> About this exercise:
Starting at the line that contains "Click the teal Volume legend dash marker", output each line exactly as written through the end of the listing below, but leave out the pictures.

> Records to use:
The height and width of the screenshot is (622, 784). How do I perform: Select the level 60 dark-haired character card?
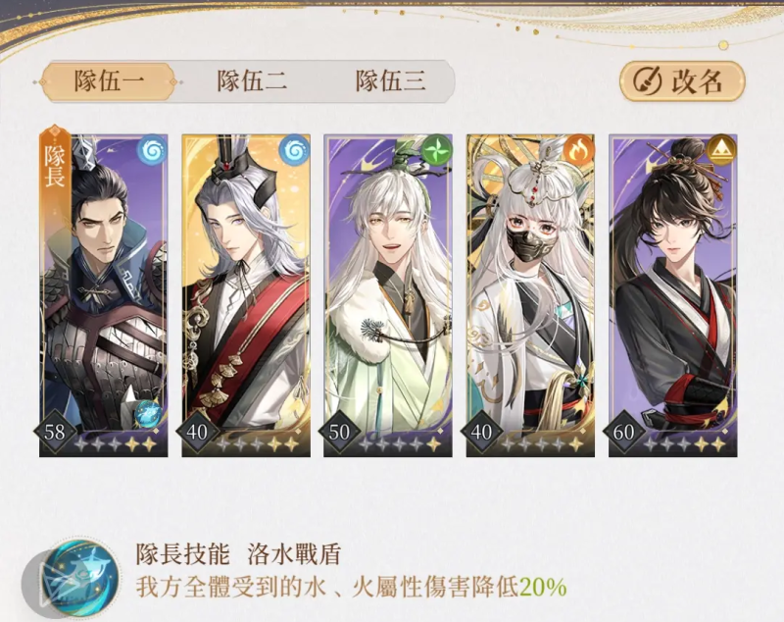(x=672, y=295)
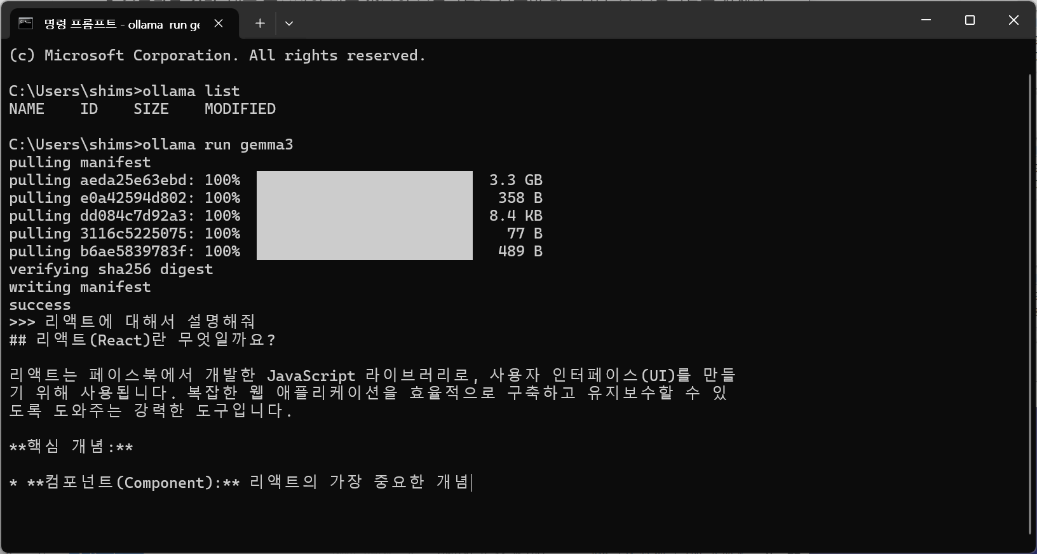This screenshot has height=554, width=1037.
Task: Click the MODIFIED column header text
Action: coord(240,109)
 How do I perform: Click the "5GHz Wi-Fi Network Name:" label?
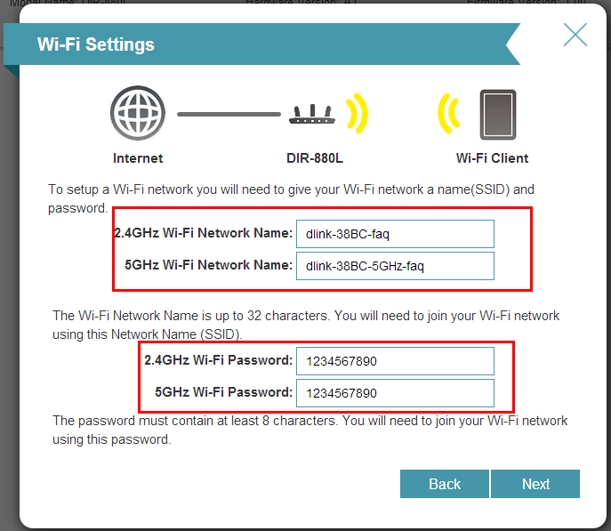pyautogui.click(x=210, y=264)
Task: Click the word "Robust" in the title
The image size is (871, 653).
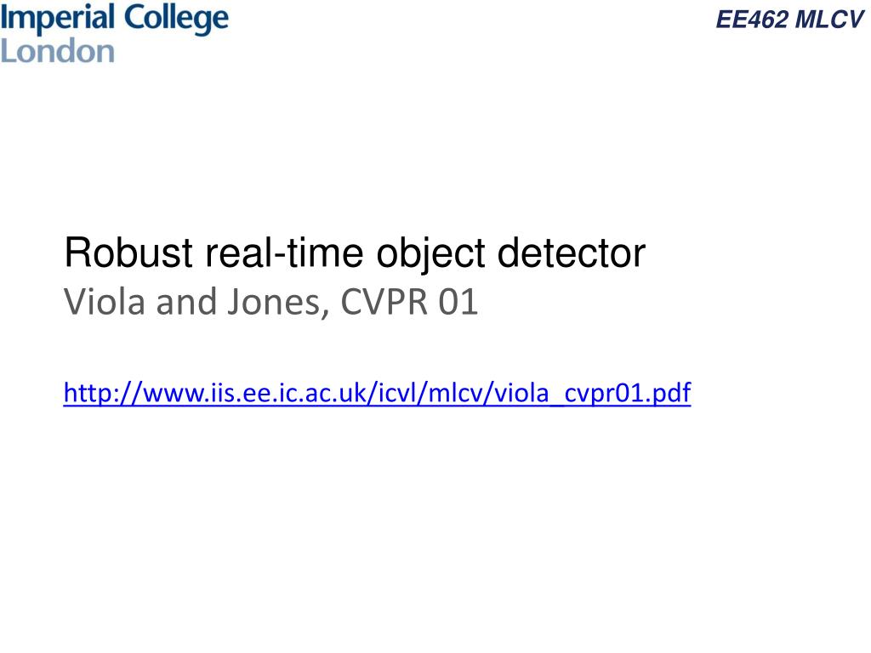Action: pos(128,253)
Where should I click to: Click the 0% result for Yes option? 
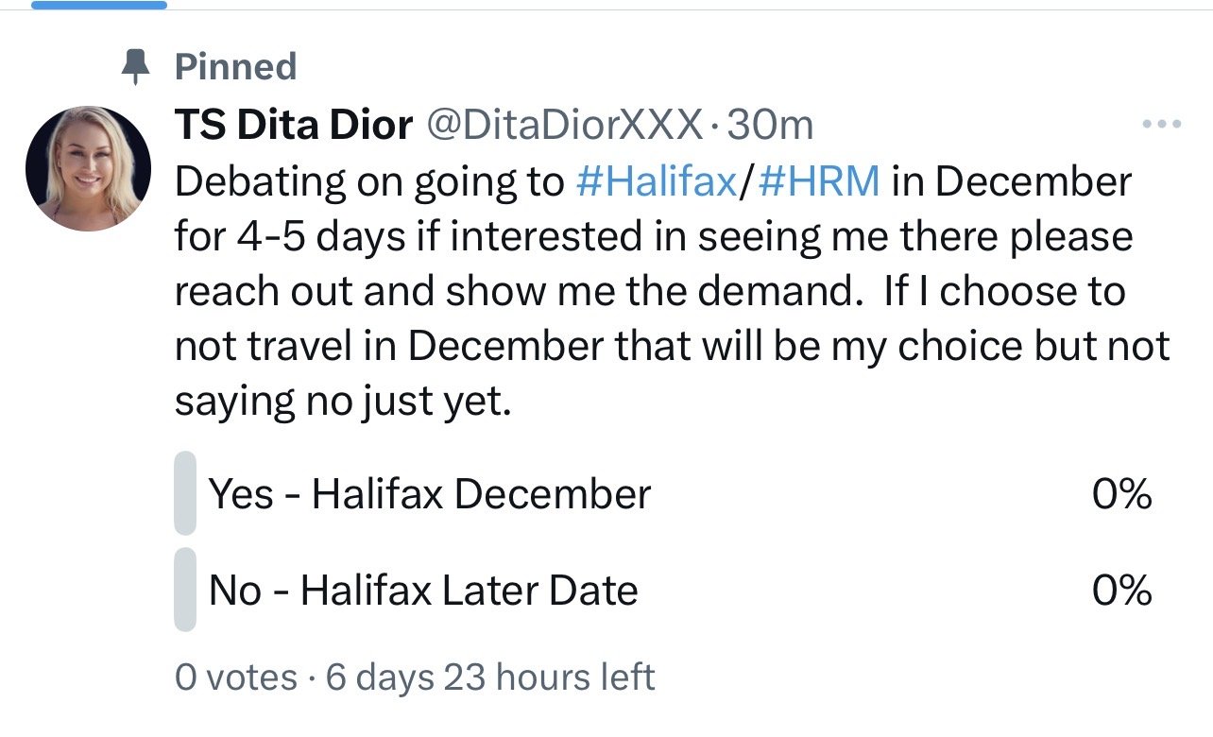[1121, 494]
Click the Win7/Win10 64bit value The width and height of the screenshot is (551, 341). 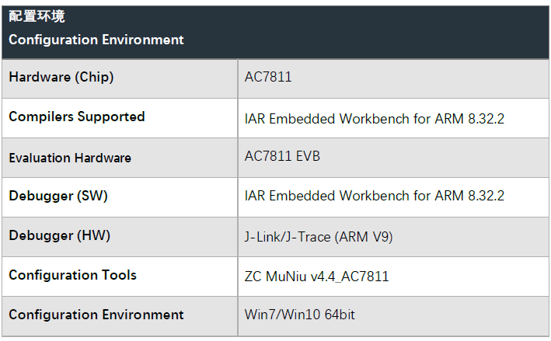(x=299, y=315)
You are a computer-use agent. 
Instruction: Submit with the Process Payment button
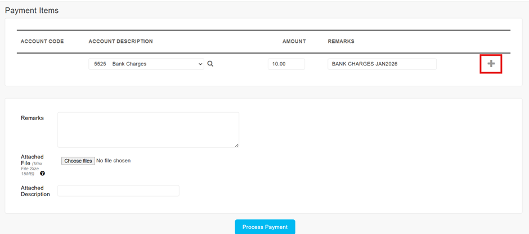(265, 227)
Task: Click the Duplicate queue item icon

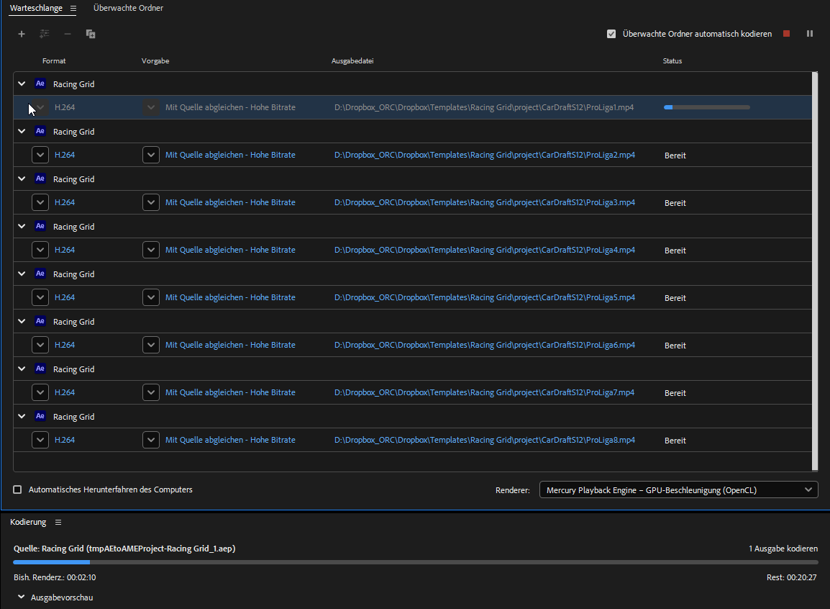Action: pyautogui.click(x=91, y=34)
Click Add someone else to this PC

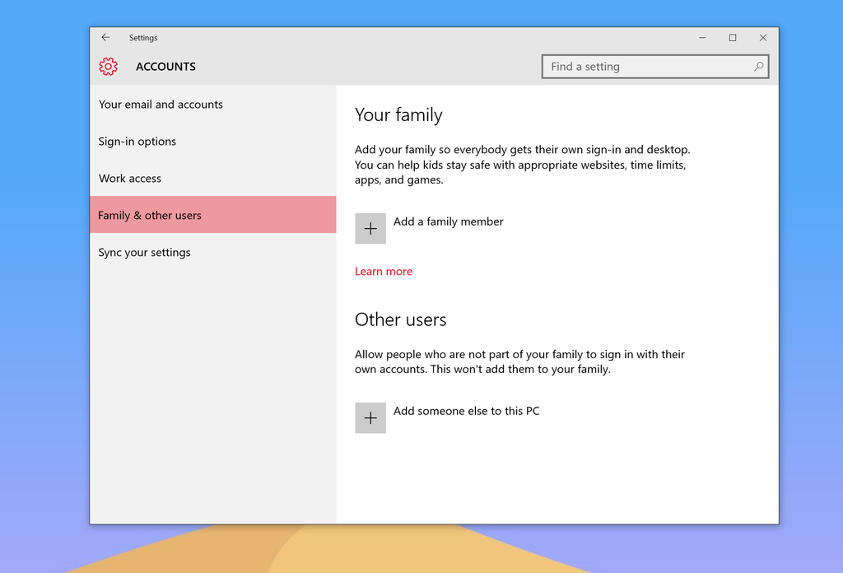466,410
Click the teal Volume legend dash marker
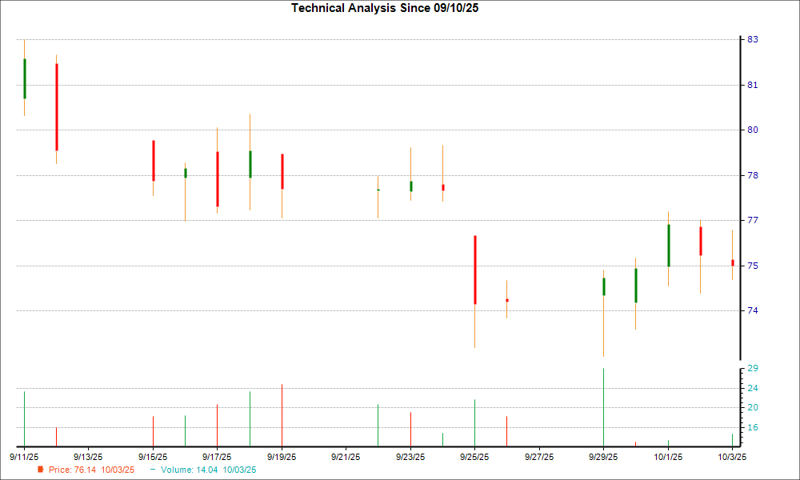This screenshot has width=800, height=480. [153, 470]
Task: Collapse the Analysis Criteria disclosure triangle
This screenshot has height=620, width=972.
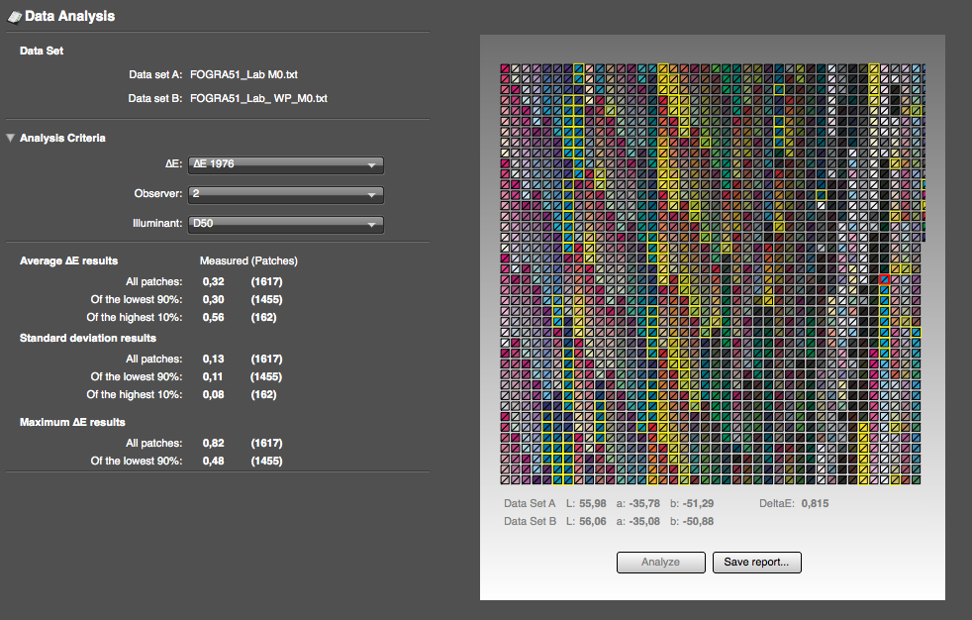Action: [11, 138]
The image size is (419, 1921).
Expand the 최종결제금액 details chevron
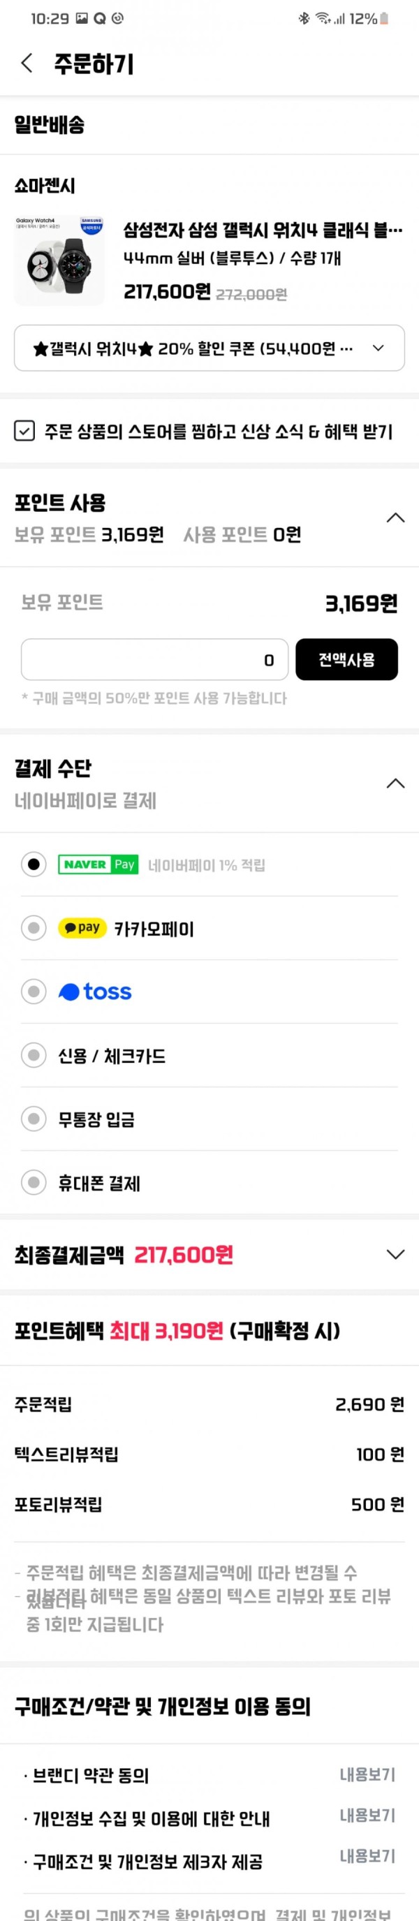click(395, 1254)
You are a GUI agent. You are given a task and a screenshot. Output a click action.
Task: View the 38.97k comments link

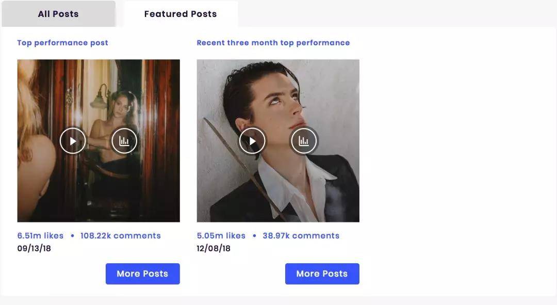point(301,236)
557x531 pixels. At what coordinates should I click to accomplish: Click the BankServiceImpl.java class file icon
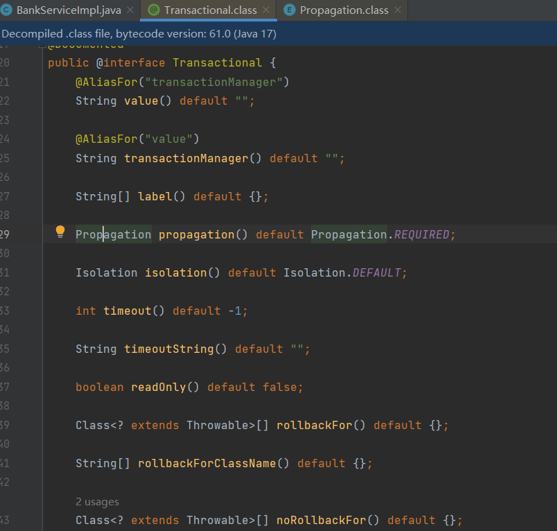(6, 10)
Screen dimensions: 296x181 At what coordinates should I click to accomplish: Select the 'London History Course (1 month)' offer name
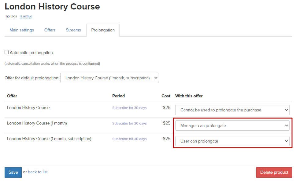click(37, 123)
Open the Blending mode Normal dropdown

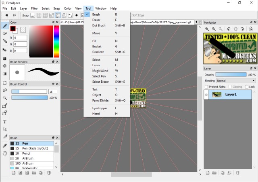[x=236, y=81]
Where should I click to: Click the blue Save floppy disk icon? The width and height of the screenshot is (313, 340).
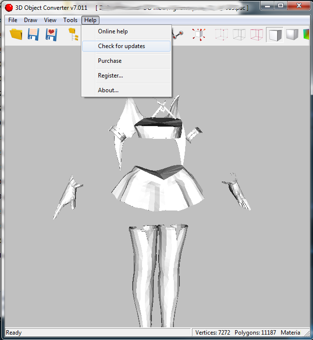point(33,34)
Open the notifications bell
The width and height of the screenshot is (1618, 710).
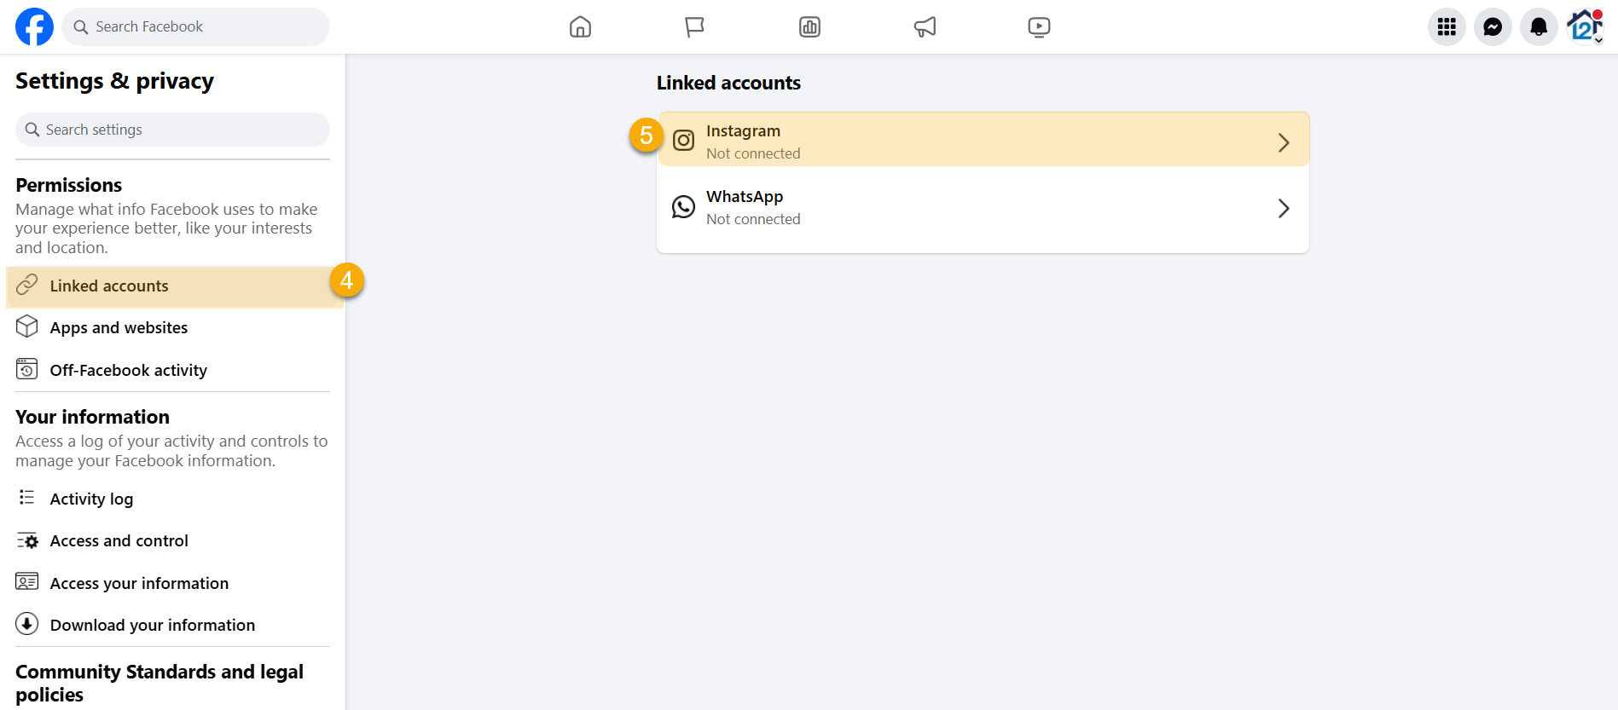pyautogui.click(x=1539, y=27)
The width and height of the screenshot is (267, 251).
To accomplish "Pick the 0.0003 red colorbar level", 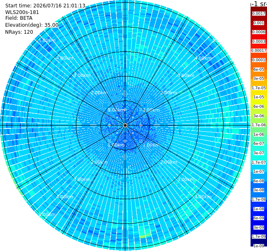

> Response:
Click the teal Volume legend dash marker
This screenshot has width=800, height=480. [153, 470]
Task: Collapse the Analysis Criteria disclosure triangle
This screenshot has height=620, width=972.
Action: [11, 138]
The image size is (419, 1921).
Expand the 최종결제금액 details chevron
click(395, 1254)
You are a GUI agent. You are given a task and a screenshot. Output a click action.
Task: View the 38.97k comments link

point(301,236)
557x531 pixels. At what coordinates should I click to accomplish: Click the BankServiceImpl.java class file icon
(6, 10)
Screen dimensions: 296x181 At what coordinates should I click to accomplish: Select the 'London History Course (1 month)' offer name
click(37, 123)
Open the Blending mode Normal dropdown

[x=236, y=81]
Where should I click to: Click the blue Save floppy disk icon? The width and height of the screenshot is (313, 340).
point(33,34)
Open the notifications bell
The width and height of the screenshot is (1618, 710).
pyautogui.click(x=1539, y=27)
The width and height of the screenshot is (267, 251).
To accomplish "Pick the 0.0003 red colorbar level", 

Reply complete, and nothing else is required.